Nachdem Wolfgang Kramer für den Arbeitskreis „Zukunft der Marienkapelle“ dem Gremium das Anliegen der Gemeinde vorgestellt hatte, referierten Prof. Birgit Franz, Prof. Georg Maybaum und Studentin Haike Bäsler von der Hochschule für angewandte Wissenschaft und Kunst Holzminden (HAWK), wie die Errichtung einer Urnenbegräbnisstätte im ländlichen Raum sinnvoll und Erfolg versprechend zu realisieren sei. Fachhochschule und Arbeitskreis hatten in einem gemeinsamen Prozess das Konzept für das Markoldendorfer Gotteshaus entwickelt.

Nach einer kontroversen, aber sachlichen Diskussion entschied sich der Kirchenkreistag, eine Bürgschaft für 230.000 € zu übernehmen. Weitere 80.000 € hatte zuvor schon die Emmaus-Kirchengemeinde Dassel-Solling als Risikoabdeckung beschlossen. Damit steht das Projekt auf sicheren finanziellen Füßen. „Wir haben nun ein weiteres wichtiges Etappenziel erreicht“, freut sich Gunnar Jahn-Bettex, Leiter des Arbeitskreises und geschäftsführender Pastor der Emmaus-Kirchengemeinde Dassel-Solling. „Zu einer sorgfältigen Planung gehört auch eine sichere Finanzierung und ein ehrliches Umgehen mit Risiken. Alle Beteiligten haben im Vorfeld professionell gearbeitet und konnten deshalb auch den Kirchenkreistag überzeugen.“, so der Markoldendorfer Pastor.

Der Kirchenkreisvorstand Leine-Solling hatte einstimmig dem Parlament des Kirchenkreises die Gewährung der Bürgschaft empfohlen. „Die Umwidmung der Marienkapelle ist ganz im Sinne des Kirchenkreises“, so Superintendent Heinz Behrends, „unsere Kirchen sollen ihre ureigene Nutzung behalten. Das geschieht mit dem Kolumbarium. Die Kirche ist ein Haus des Trostes, der Totenehrung und der Auferstehung. Die Vertreter der Gemeinden im Kirchenkreistag haben mit ihrem Beschluss mit großer Mehrheit die Bürgschaft übernommen. Damit hat sich ganz Leine-Solling dieses Projekt zu eigen gemacht. Darüber freue ich mich sehr“.
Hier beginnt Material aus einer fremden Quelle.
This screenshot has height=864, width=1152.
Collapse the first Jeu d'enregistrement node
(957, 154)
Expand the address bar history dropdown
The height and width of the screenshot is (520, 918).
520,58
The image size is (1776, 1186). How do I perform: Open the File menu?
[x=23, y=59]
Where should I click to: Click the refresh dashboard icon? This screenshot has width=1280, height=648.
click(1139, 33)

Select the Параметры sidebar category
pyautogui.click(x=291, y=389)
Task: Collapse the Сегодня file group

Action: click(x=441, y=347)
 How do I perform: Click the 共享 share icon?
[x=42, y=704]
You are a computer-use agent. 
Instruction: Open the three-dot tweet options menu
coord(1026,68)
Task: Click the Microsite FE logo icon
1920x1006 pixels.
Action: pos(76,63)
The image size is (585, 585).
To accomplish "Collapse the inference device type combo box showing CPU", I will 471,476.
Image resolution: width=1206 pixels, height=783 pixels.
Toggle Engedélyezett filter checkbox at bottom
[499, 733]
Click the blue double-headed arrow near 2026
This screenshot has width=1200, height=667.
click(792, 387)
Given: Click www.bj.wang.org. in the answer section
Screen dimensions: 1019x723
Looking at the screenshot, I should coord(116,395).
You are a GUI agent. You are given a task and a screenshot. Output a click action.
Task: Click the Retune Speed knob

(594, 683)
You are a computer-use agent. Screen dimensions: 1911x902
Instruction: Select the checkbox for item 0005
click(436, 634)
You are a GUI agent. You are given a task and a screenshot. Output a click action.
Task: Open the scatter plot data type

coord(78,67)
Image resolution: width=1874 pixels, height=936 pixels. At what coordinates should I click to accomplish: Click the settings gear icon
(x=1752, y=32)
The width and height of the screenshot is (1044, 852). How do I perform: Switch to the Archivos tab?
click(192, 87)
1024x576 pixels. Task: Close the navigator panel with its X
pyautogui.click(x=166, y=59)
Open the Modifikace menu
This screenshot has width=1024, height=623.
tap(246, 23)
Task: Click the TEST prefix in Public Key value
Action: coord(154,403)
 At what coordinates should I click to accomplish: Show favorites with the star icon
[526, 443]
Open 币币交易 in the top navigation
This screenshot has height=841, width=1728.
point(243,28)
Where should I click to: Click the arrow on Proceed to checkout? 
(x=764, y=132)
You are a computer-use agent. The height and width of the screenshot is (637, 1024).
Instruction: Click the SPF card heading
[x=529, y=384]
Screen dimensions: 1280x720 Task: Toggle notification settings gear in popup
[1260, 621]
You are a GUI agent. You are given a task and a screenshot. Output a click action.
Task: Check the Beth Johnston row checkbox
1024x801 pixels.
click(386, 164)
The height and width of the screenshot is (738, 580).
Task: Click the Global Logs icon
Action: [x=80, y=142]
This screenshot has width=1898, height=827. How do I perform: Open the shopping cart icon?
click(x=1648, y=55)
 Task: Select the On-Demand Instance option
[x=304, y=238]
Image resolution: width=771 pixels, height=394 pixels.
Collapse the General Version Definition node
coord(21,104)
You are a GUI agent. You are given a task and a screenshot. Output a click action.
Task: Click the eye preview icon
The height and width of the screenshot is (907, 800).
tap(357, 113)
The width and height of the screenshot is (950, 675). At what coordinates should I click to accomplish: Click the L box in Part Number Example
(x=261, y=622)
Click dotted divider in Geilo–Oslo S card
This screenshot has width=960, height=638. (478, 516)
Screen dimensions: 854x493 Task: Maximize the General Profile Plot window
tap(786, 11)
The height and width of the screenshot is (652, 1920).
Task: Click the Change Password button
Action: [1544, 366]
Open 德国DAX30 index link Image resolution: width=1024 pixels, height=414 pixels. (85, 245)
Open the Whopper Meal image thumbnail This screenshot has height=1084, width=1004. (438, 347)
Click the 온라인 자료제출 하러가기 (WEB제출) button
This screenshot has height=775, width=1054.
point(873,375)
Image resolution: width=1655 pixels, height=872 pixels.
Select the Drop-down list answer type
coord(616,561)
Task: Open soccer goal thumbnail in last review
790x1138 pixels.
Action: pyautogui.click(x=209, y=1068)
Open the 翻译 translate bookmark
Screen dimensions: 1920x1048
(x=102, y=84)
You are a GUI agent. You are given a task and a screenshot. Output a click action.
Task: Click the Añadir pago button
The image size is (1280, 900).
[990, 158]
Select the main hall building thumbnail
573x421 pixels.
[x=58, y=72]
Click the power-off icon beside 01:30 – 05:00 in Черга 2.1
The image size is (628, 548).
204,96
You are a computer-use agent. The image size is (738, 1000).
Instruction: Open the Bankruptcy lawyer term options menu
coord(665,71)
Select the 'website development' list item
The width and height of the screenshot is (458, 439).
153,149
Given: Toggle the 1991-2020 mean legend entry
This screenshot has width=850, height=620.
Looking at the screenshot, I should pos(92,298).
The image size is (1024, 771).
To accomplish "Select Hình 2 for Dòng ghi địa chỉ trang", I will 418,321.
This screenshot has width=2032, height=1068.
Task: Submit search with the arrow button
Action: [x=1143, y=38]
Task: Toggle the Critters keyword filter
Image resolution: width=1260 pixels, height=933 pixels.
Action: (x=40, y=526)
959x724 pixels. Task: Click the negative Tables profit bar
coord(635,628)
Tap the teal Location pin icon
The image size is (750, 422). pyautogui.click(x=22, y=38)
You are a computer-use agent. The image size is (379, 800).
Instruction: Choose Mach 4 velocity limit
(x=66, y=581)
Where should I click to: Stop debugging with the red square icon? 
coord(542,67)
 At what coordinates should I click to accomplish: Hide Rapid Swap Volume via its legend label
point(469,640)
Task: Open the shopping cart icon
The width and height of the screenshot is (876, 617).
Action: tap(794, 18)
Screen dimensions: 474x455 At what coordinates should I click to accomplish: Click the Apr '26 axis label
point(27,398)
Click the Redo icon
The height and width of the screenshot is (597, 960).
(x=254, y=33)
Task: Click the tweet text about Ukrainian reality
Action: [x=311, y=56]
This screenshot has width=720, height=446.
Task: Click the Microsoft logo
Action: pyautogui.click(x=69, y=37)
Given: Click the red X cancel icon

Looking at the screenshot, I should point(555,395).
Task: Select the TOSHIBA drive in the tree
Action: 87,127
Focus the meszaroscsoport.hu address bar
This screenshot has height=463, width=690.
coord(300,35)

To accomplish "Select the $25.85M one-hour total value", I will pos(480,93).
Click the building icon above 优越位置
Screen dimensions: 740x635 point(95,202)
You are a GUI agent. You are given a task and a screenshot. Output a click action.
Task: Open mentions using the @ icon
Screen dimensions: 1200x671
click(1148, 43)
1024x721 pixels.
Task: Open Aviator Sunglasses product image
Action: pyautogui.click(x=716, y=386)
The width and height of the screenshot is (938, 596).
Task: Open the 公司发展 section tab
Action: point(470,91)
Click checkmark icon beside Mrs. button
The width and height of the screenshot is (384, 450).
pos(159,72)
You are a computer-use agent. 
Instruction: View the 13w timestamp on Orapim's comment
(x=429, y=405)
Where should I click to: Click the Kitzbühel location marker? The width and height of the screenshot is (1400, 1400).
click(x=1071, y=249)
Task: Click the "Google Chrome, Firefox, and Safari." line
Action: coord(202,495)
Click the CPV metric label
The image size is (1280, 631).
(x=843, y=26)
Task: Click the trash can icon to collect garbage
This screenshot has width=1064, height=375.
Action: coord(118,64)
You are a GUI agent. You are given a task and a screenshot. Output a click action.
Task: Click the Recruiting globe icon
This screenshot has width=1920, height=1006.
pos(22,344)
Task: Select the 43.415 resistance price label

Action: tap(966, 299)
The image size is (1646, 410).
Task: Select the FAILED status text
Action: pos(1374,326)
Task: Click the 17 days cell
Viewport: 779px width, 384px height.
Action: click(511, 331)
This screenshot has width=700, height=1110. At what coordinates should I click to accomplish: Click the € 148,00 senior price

Zusammen mit der Dokumentation des studentischen Projekts, dem Siegerentwurf von Haike Bäsler, den Beschlüssen zur Finanzierung des Umbaus, der Marketingstudie und einer Finanzsimulation für die Nutzung des Kolumbariums in den nächsten drei Jahrzehnten kann jetzt der Antrag auf Entwidmung und Genehmigung des Umbaus beim Landeskirchenamt eingereicht werden. Parallel dazu werden Architekten mit der Bauleitplanung beauftragt und der Bauantrag beim Landkreis Northeim gestellt.

Die Fertigstellung und damit der Beginn der neuen Nutzung der Marienkapelle werden im Laufe des nächsten Jahres erwartet.